Before Wikileaks, before Fake News, before Mainstream Media became a proper noun, newspapers doggedly pursued the truth. As the U.S. President prepares to roll out his “Fake News Awards” to belittle the free press, a major motion picture directed by Steven Spielberg and starring Meryl Streep and Tom Hanks enjoys residency in the nation’s theaters (not to mention a prime table at awards shows). Having only gone before the cameras in May of this year, The Post vigorously exploits its current-events resonance, its rushed-to-the-screen raison d’être.
With Spielberg, Streep, and Hanks taking their licks at the man in the Oval Office, it’s a fair bet that few will care that The Post comes up short. Hanks plays Ben Bradlee, the famed executive editor of The Washington Post (immortalized by Jason Robards in the 1976 classic All the President’s Men). In 1971, the Nixon White House didn’t care for the Post’s coverage, prompting a capricious denial of access to Tricia Nixon’s wedding. “The Nixon White House is nothing if not vindictive,” muses Streep’s Katherine Graham, the paper’s publisher. The New York Times begins publishing the bombshell Pentagon Papers stolen and leaked by Daniel Ellsberg (Matthew Rhys) to reveal the truth about America’s Vietnam War policy. Bradlee smells opportunity when an injunction by the Nixon Administration shuts down the Times’s reporting.
At the same time, Graham finds herself largely occupied with the cause of making the Post a public company. Striding into boardrooms overflowing with men, Graham appears mousy and deferential to her ally and chairman of the board Fritz Beebe (Tracy Letts). Whether this depiction is true or not—and the real-life Graham indeed confessed to a lack of self-confidence fostered by the sexism surrounding her—the screenwriters clearly see it as a dramatic necessity to tee up an eventual heroic climax of brave conviction on Graham’s part. Perhaps the socialite Graham was more comfortable in a ballroom than a boardroom, but her portrayal as a strong woman waiting to emerge from a dithering doyenne feels reductive.
Liz Hannah and Josh Singer’s less than fully formed script struggles to find the drama in the Post slipstreaming the Times, wearing down shoe leather acquiring and delving into the Papers (mostly the job of Bob Odenkirk’s Ben Bagdikian), and standing side-by-side with the Times in a Supreme Court showdown with the U.S. Attorney General. While certain scenes generate fleeting sparks (tense talks between Graham and personal friend Robert McNamara, well played by Bruce Greenwood), the filmmakers’ solution tends to be the characters speechifying, posing, and repeatedly declaiming the stakes (“We could all go to prison”).

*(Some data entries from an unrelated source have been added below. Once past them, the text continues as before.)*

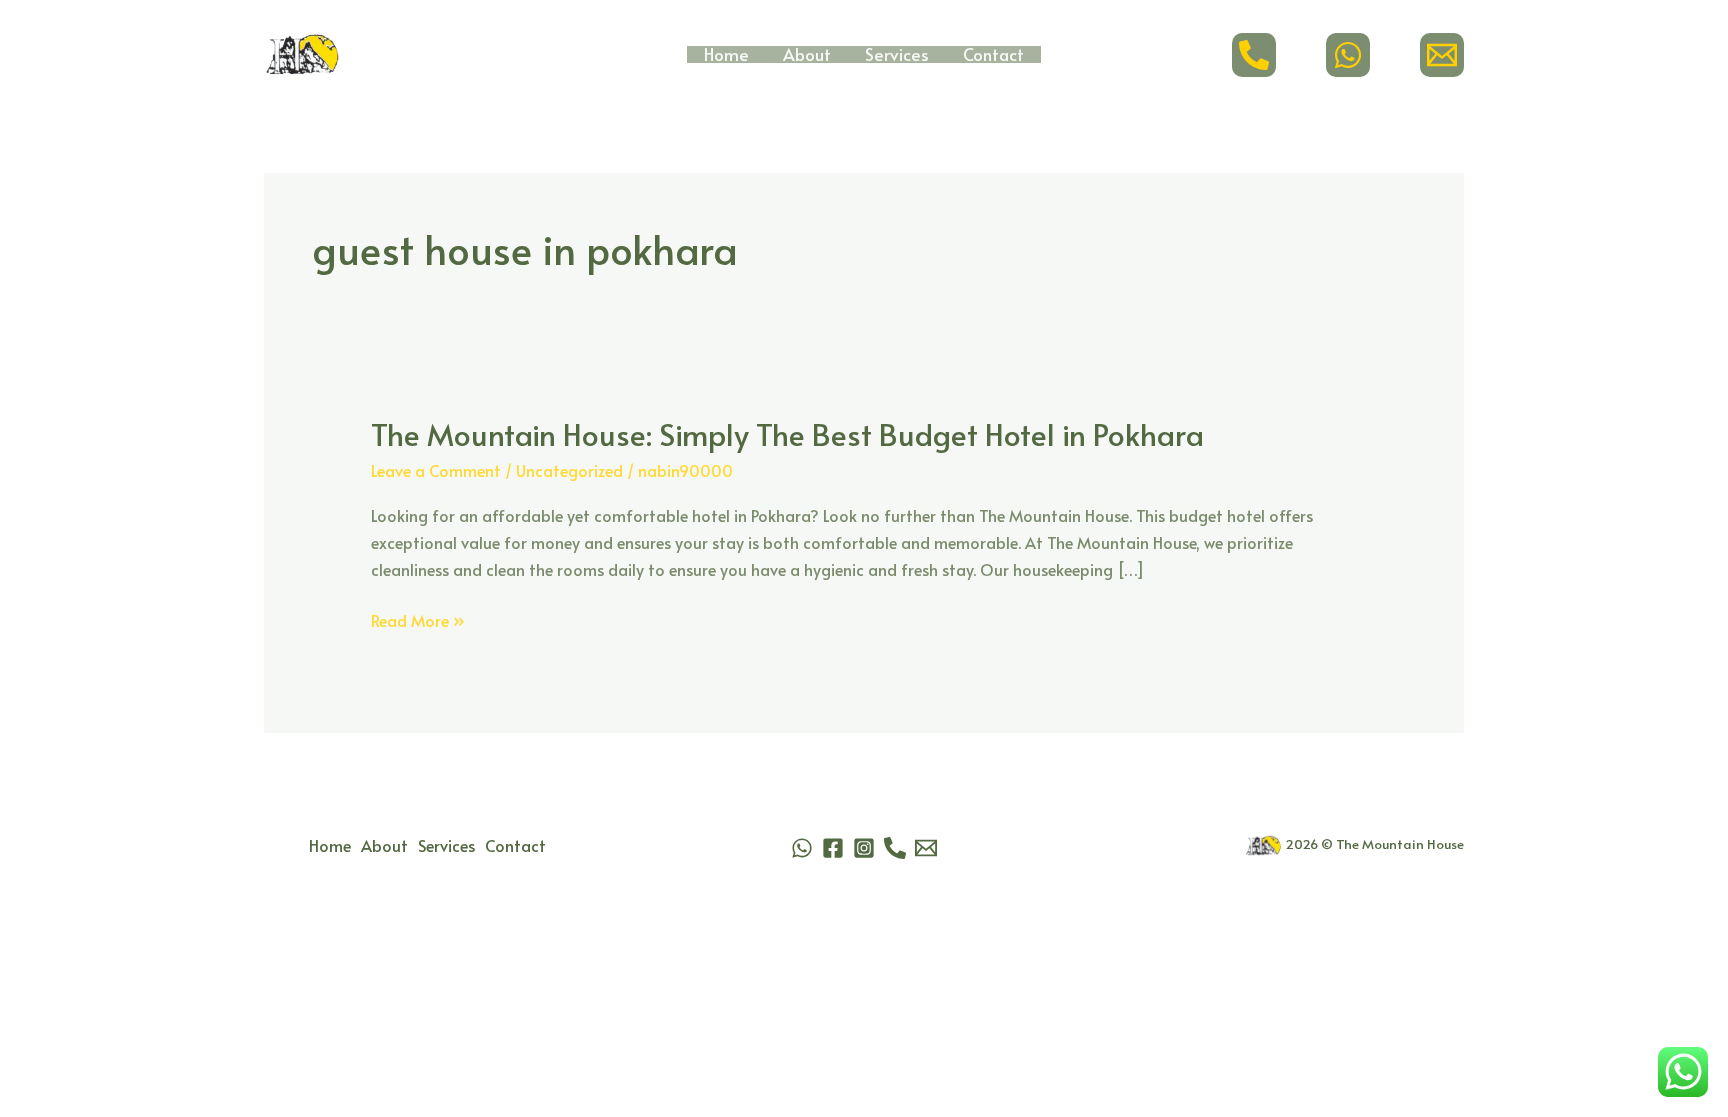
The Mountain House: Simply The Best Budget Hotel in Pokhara (787, 433)
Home (726, 54)
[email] (1442, 55)
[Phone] (1254, 55)
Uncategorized (569, 470)
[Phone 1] (895, 848)
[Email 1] (926, 848)
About (807, 54)
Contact (993, 54)
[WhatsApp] (1348, 55)
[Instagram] (864, 848)
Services (897, 54)
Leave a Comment (436, 470)
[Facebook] (833, 848)
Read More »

Spielberg lays it on thick with “hero shots” of Hanks and Streep as John Williams provides musical undercarriage, but it’s hard not to get bogged down in Janusz Kaminski’s self-consciously grainy, grey photography and the literally wiggy period “detail” (this is the kind of movie that short-hands an unneccessary Vietnam sequence with a Creedence Clearwater Revival cue). The heroic journalism depicted in the Post could hardly be more timely, it’s true, but Spielberg’s take rarely achieves dramatic traction.